The only choice you really have is what politics you’re going to support.

In the interest of neutrality, I really can’t tell you what to support.

But as a Socialist, I have to tell you:

Apathy supports stagnation. Stagnation means no change, and even moving backwards. This is what both the Democrats and Republicans want. If you’re okay with that, then choose between Democrat or Republican and go vote.

But as a Socialist, I have to beg you… don’t be okay with that. Don’t support stagnation. Don’t be apathetic.

Otherwise you will one day find yourself in a situation you never planned to be in, a situation that cannot in any way, shape, or form, be to your advantage.

So please, be political, if only because you have no other choice. Your future in the USA depends entirely on your politics.

And don’t you care about your future? Because your answer to this question, whether it’s yes or no, is a political answer.

About Nathan Hevenstone

I'm an SJW, Socialist, Jewish Agnostic Atheist, Foodie, and Guitarist. Hi! https://allmylinks.com/jimmyrrpage
This entry was posted in Government, Law, Politics and tagged , , , , , , , , , , , . Bookmark the permalink.

6 Responses to I Hate Politics

  1. You make excellent points here. Your points about food are very interesting. I honestly thought you were going to go the rout of discussing meat eating and the politics of that, but the points you made with regards to food were even more directly political than just whether or not eating meat is OK.

    • I actually deliberately left that out.

      I’m not a vegan. Politically and ethically I should be. And I know that. But I’m also a terrible person with very little self control when it comes to food. I’m not stagnating on this, mind you. I still want to be a vegan, and I’m slowly working my way towards it.

      Partly it’s because I have rather severe addiction issues, and if I enjoy something (like, say, a good steak), a becomes a vice that is actually extremely hard to quit.

      How I’ve managed to avoid alcoholism so far is a mystery (and I’ve started losing that fight recently, actually, although I can still avoid getting drunk, which is good), but I am battling a nicotine addiction, made easier by my use of vapes instead of burning tobacco leaf and other chemicals, but still hard to combat. I can even say with confidence that I’m at least emotionally dependent on marijuana because, while it’s true I haven’t used it in a long time, I think about it constantly and often dream about it. I miss it. Badly.

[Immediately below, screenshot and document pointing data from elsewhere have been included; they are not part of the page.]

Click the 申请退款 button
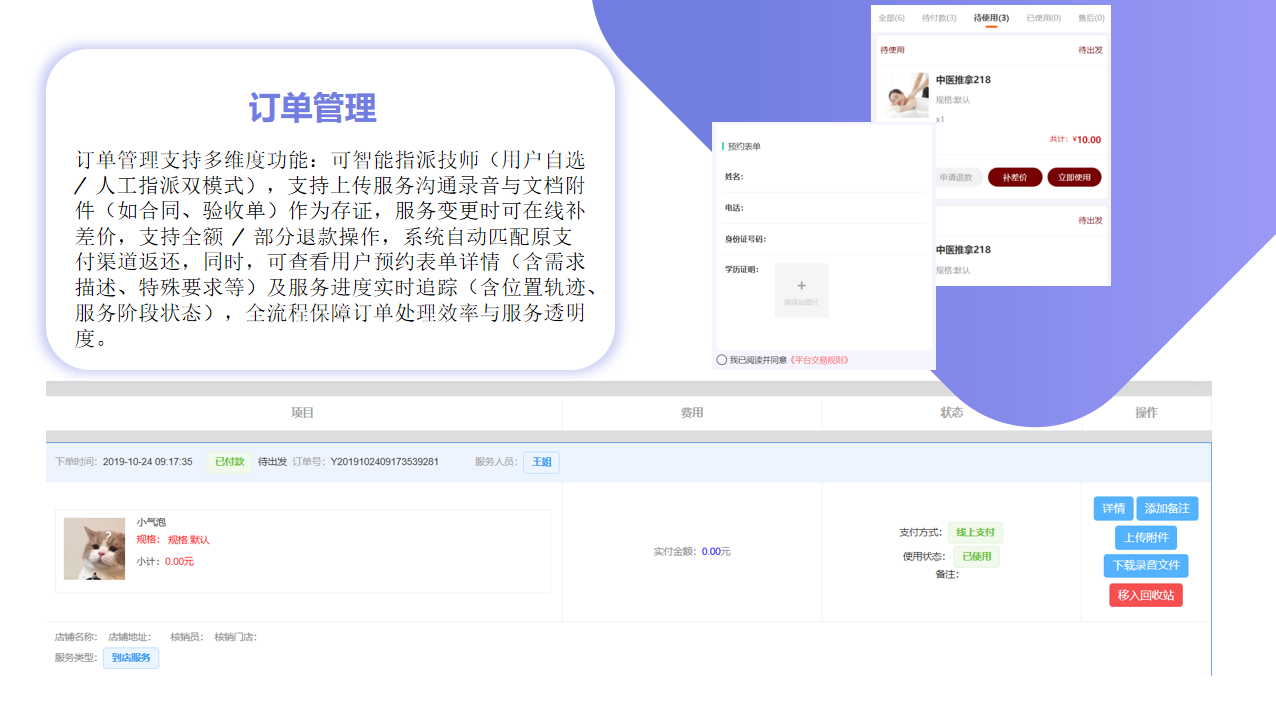The height and width of the screenshot is (715, 1276). coord(956,177)
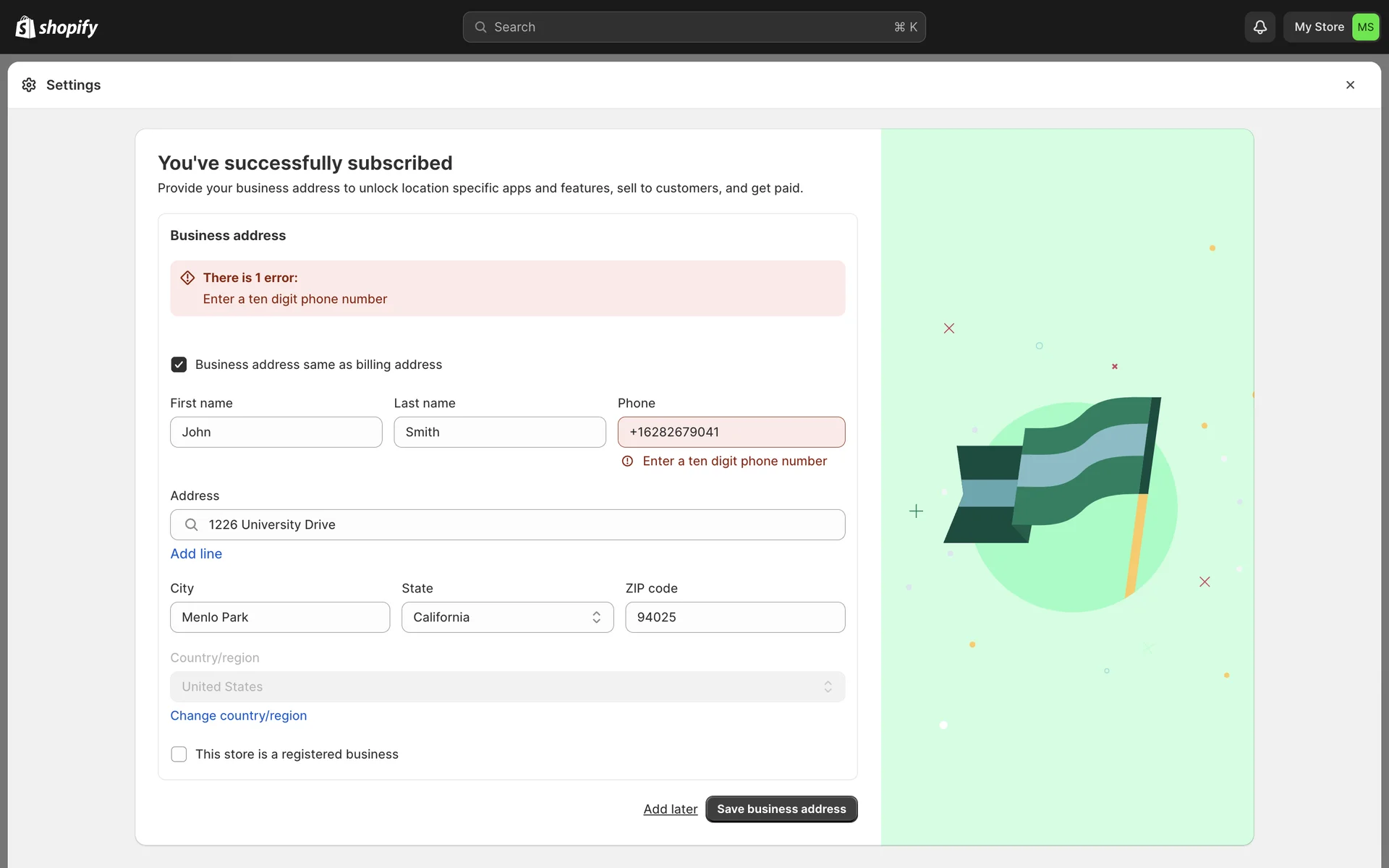Screen dimensions: 1389x868
Task: Click the search magnifier icon in address field
Action: (191, 524)
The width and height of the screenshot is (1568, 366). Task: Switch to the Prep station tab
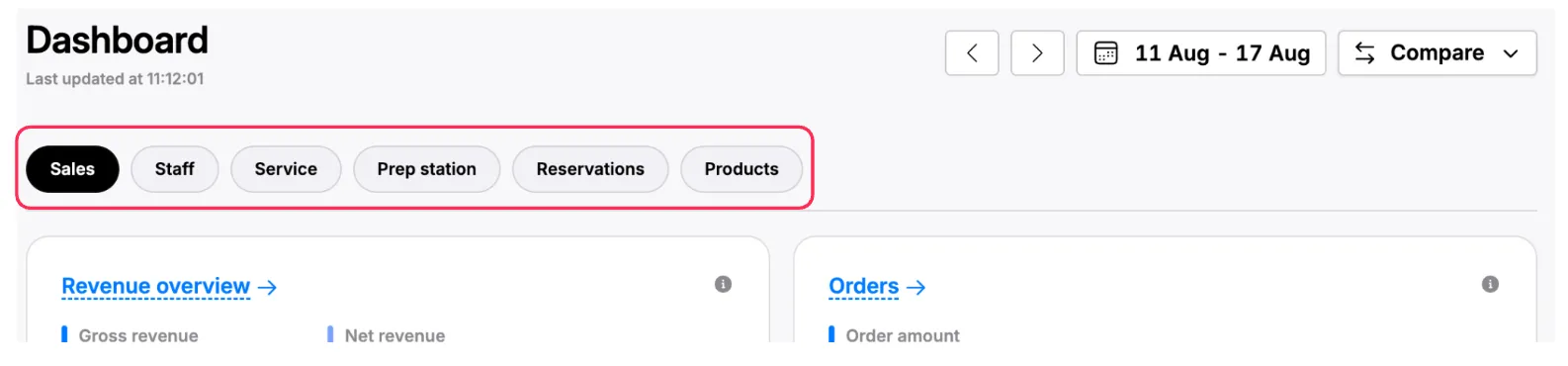(426, 169)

      Same holds true for food. Hence why I’m not a vegan. And hence why I left that out of this. If I were to engage in the debate, I would honestly be on the vegan side of it… but I’d also be a hypocrite since I’m not a vegan. So until I work out my own food demons, as it were, I stay out of the vegan thing.

      • I see where you’re coming from. I’m not actually a vegan myself, I just figured the decision to either be one or not be is definitely political. I’d definitely have a similar issue to you if I chose to become one. There are certainly valid reasons to avoid meat, but it’s just so darn good. I don’t think I could ever go vegan completely even if I really wanted to. Maybe vegetarian, but I doubt that would last long.

  2. knace says:

    Great post! And !@#$, I love Sabra hummus. Have some in the fridge right now. I had no idea. Maybe I should switch to my second favorite brand, Tribe. Do you know anything about them? Or I could just make my own. That, too, is a political statement.

    • I believe Tribe is Israeli, as well, but I can’t remember…

      • jennydevildoll says:

        Tribe is Isreali too, yes, and is owned by a group that also supports the Isreali state & provides food for it’s army. My current go to hummus is Wakim’s, though I also have a vegetarian cookbook with a good homemade recipe.